GIVEN TEXT:
I've checked many of these things already. I need to check compression and the carburetor diaphragm - it could very easily be one of those. Thanks a lot for the thorough check list!

The symptoms you describe seem to be consistent with an engine timing problem caused by a sheared or partially sheared flywheel key. I have always been able to remove the flywheel nut on the crankshaft with a long wrench handle and the blade as levers to work against one another. That must have been some piece of Styrofoam.

I usually go through a process of steps when checking a small engine to discover why it will not run. You may have already covered these. Be sure to look at the final paragraph marked "IMPORTANT." It is crucial on certain popular B & S engines.

Clean, fresh fuel?

Fuel flows into the carburetor float bowl freely?

No dirt obstructing the idle mixture screw valve?

Clean air filter? (Test by removing the air filter and starting the engine. Air filters can appear clean to the eye, but are not.)

Adequate compression? (If you have a compression tester, you need 60 psi at minimum. Or, if you spin the top of the flywheel clockwise rapidly by hand, it should bounce back in the reverse direction on the compression stroke, not just stop and wheeze a little.)

Clean, "new" spark plug? (Spark plugs can appear clean, but degrade with age so that they do not fire under the pressure of the compression stroke.)

A good blue spark when the engine is cranked? (Remove the spark plug from the engine, but leave it attached to the plug wire. Wrap some bare copper wire around the threads and fasten the wire to the engine frame for a good ground. Deactivate any "dead man clutch" that cuts the spark out. Spin the mower engine and look for a blue spark. The fatter the spark, the better.)

Engine timing? (This is the matter addressed in this Instructable. It is necessary to remove the nut and washer holding the flywheel on the crankshaft and seeing if the keyways in both the flywheel and the crankshaft align exactly.

Stored data
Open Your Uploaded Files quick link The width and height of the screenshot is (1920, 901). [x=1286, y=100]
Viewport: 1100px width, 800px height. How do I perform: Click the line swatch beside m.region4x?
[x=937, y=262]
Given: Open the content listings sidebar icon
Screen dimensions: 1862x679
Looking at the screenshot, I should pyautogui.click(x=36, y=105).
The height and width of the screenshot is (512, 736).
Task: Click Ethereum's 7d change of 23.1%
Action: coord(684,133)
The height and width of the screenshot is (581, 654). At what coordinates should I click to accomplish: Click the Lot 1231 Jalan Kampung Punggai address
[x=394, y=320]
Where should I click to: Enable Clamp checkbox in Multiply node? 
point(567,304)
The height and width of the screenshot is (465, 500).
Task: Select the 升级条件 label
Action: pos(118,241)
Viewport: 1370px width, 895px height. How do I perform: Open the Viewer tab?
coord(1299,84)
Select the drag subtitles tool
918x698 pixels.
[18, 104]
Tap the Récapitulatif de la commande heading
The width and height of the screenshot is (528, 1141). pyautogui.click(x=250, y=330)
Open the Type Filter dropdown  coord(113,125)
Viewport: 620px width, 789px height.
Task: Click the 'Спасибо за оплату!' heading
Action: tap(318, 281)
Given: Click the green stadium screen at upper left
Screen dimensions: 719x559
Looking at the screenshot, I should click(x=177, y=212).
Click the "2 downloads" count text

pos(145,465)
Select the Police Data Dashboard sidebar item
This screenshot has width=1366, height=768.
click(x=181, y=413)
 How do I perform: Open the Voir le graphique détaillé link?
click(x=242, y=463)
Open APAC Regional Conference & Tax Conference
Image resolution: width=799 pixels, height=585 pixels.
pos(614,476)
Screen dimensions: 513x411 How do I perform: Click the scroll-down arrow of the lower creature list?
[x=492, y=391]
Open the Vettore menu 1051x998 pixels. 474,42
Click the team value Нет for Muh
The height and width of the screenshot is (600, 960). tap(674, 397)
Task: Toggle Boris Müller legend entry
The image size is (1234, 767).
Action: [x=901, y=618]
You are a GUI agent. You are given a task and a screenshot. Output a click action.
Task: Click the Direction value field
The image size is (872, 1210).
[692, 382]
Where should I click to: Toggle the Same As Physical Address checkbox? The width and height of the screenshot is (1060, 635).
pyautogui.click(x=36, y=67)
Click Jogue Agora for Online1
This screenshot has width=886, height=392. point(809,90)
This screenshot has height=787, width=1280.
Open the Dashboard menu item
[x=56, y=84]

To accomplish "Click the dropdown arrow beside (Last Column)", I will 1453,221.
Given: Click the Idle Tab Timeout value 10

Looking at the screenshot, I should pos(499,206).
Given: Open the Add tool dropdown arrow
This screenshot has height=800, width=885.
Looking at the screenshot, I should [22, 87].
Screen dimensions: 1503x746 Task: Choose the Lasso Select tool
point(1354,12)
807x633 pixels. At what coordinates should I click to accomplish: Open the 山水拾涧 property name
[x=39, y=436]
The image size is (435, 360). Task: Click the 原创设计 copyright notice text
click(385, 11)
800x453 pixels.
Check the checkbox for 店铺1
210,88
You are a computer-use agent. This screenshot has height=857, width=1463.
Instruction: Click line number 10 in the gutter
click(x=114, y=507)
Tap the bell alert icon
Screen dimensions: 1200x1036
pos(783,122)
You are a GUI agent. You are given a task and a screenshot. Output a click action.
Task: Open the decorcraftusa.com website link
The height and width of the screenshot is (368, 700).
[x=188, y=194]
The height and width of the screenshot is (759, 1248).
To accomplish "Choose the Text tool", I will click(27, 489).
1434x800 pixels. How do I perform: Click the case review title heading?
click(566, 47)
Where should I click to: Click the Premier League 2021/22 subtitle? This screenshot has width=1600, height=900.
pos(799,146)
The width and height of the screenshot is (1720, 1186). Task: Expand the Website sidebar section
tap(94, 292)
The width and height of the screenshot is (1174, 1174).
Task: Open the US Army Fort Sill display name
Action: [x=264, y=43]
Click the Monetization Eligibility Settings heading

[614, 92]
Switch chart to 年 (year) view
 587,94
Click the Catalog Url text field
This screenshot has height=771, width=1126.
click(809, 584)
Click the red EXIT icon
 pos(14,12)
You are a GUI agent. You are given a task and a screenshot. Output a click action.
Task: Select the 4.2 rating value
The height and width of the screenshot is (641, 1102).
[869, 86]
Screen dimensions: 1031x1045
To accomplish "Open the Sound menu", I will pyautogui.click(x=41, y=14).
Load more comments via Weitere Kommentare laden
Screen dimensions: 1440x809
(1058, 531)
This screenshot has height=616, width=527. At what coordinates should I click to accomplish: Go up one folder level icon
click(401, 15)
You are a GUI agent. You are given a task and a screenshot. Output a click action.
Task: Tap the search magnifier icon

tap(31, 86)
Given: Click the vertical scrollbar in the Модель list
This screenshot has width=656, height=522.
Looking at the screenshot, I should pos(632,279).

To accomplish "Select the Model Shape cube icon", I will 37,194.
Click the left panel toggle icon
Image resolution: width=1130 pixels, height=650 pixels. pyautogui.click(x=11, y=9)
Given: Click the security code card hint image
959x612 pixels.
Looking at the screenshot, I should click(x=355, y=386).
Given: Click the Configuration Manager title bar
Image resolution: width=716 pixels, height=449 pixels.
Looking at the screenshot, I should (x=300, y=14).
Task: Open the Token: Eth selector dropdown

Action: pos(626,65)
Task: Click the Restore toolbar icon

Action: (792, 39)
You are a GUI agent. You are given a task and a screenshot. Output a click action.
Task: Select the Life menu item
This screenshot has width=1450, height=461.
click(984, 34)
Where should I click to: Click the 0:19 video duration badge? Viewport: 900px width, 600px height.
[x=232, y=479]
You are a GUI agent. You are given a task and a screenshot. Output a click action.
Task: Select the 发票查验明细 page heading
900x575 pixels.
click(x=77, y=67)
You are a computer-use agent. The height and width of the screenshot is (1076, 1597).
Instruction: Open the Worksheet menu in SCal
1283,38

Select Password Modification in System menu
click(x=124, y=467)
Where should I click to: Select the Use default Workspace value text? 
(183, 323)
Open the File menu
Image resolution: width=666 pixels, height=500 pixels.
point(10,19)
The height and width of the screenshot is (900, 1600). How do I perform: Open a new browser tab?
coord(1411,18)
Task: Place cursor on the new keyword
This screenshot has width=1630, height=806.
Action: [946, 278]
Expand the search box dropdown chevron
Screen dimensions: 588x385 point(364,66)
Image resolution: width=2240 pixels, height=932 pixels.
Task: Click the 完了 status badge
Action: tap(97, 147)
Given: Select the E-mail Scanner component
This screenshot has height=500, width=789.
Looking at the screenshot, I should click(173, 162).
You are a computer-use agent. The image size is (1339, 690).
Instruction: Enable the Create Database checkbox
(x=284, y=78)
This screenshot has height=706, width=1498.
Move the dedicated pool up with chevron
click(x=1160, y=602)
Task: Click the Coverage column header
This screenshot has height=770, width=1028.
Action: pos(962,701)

PROBLEMS AND TASKS:
• a. In the small-engine troubleshooting text, what is the minimum compression a tester should show?
• b. Continue the small-engine troubleshooting text from its last sentence.
None of the entries is needed for the tasks.

SOLVED PROBLEMS:
• a. At least 60 psi.

• b.
IMPORTANT--Many vertical shaft B & S engines use a rubber diaphragm in the carburetor. This diaphragm is about 2.5 x 3.5 inches in size (just guessing from memory) and it has a stiff wire fastened to its center. After 5 or 6 years these diaphragms stretch and do not pulse properly any longer so that the choke plate is not controlled properly in the carburetor. Unscrew the top half of the carburetor after removing the air filter and replace the diaphragm if the mower is more than 5 years old. There is no way to tell visually that this diaphragm is defective, but replacing it makes a big change in the way the engine starts.

I think one of these checklist items should help you find the problem.

Very good instrucatable!

The comment about oil on the flywheel taper is correct. There must be no oil on the taper, but light oil on the thread. (better too little oil on the thread than too much.)

The taper works by friction, which is why the nut must be tightened to a correct torque.
The key is only to locate the flywheel and ensure the timing, which is indeed what the instructable here tells us :-)

Nice instructable! Simple and to the point. You even have some reminders for an experienced small engine mechanic!

1 reply

Thank you very much. I also take things apart just because I can, as you said in your profile.

The part of the crank shaft that the flywheel touches should be clean and dry.
I got some oil on mine and the key sheared again when I mowed over a stick. spraying on some brake cleaner got the misplaced oil out when replacing the key for the second time. I agree that the threads for the nut need oil sparingly.

1 reply

Your comment makes a lot of sense. The flywheel is held in place by a compression fit on the tapered shaft. Oil would have the effect of making the fit less secure. The key really has very little holding power. Thank you for the comment.

Thank you so much for this Instructable. I just did in 15 minutes what I paid a "mobile lawnmower medic" too much to mention to do last year after waiting for two weeks for him to show up. You should have seen my grin when the mower started up again.